E da qui si comincia a fare sul serio: la prima tappa marathon infatti sarà proprio qui. La mattina del 6 gennaio i camion assistenza lasceranno Jujuy diretti a nord, verso la Bolivia per affrontare in due giorni un lunghissimo trasferimento che li porterà a Uyuni, mentre i piloti partiranno per la loro tappa marathon, ad anello, di oltre 600 chilometri di cui 429 di prova speciale per tutti, meno che per i camion che ne copriranno 418. La sera dell'Epifania, una volta rientrati al bivacco, tutti i mezzi verranno sistemati in un parco chiuso cosa che su una Dakar non avveniva più dal 1998, il che significa da 17 anni ! Il 7 gennaio, mentre le assistenze raggiungeranno la Bolivia i piloti ripartiranno per Uyuni con una unica tappa di 642 chilometri, di cui 327 di speciale, uguali per tutti, che alla sera porterà anche loro al bivacco boliviano.

L'8 gennaio tappa ad anello intorno a Uyuni con la bellezza di 723 chilometri e una speciale di 542 per auto, moto e quad, e di soli 295 per i camion. Le assistenze saranno ferme al campo e si riprenderanno dal lungo trasferimento affrontato nei giorni prima preparandosi psicologicamente a quello del giorno dopo. Il 9 infatti, si rientra in Argentina con la settima tappa da Uyuni a Salta, di 793 chilometri di cui 353 di settore selettivo.

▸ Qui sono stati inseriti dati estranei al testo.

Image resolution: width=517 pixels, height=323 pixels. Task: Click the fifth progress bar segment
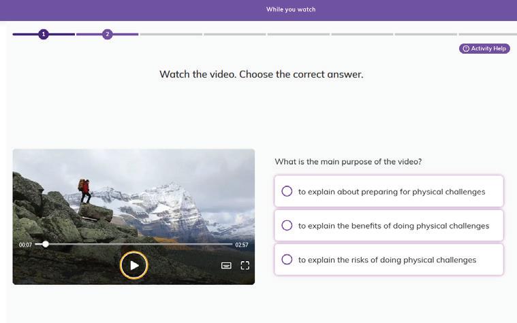pos(298,34)
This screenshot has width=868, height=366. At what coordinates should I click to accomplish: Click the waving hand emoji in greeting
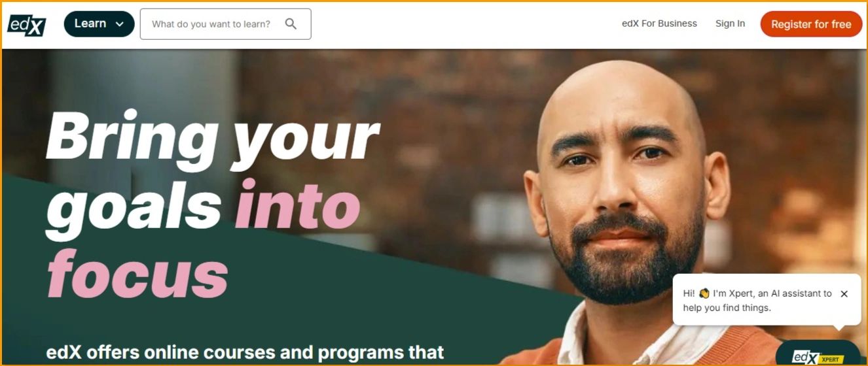click(704, 294)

Giornata di riposo il 10 gennaio e poi via di nuovo, verso la seconda parte della gara, quella che sulla carta sembra davvero la più complicata. Da Salta si va a Belen con 766 chilometri di percorso di cui 393 di prova speciale uguale per tutti e finalmente farà la sua comparsa la sabbia, e le famose dune di Fiambalà. Il 12 gennaio infatti la carovana si affronterà sull'anello Belen-Belen di 436 chilometri di cui 285 di prova speciale: per moto e quad sarà la prima parte della seconda tappa marathon che si concluderà il giorno dopo a La Rioja con una tappa da 561 km con una speciale da 278. Auto e camion invece dopo i 396 km complessivi della nona tappa ad anello di Belen, si sposteranno a La Rioja con ben 763 km e una speciale di 278 km. A questo punto il caldo, dopo il freddo della Bolivia, sarà diventato asfissiante ed ecco quindi arrivare la bollente San Juan che il 14 gennaio accoglierà ancora una volta la Dakar. 712 i chilometri totali della giornata con una speciale da 431. Penultimo sforzo, il 15 gennaio fino a Villa Carlos Paz dove la gara passa per la seconda volta in questo percorso 2016 e questa volta con una tappa da svenimento: 931 chilometri di cui 481 di prova speciale per tutti, fatta eccezione per i camion che ne copriranno solo 267 sotto controllo cronometrico.

L'ultimo giorno i chilometri da percorrere da Villa Carlos Paz a Rosario, traguardo della 38. edizione, saranno 699 con una speciale da 180 km uguale per tutti.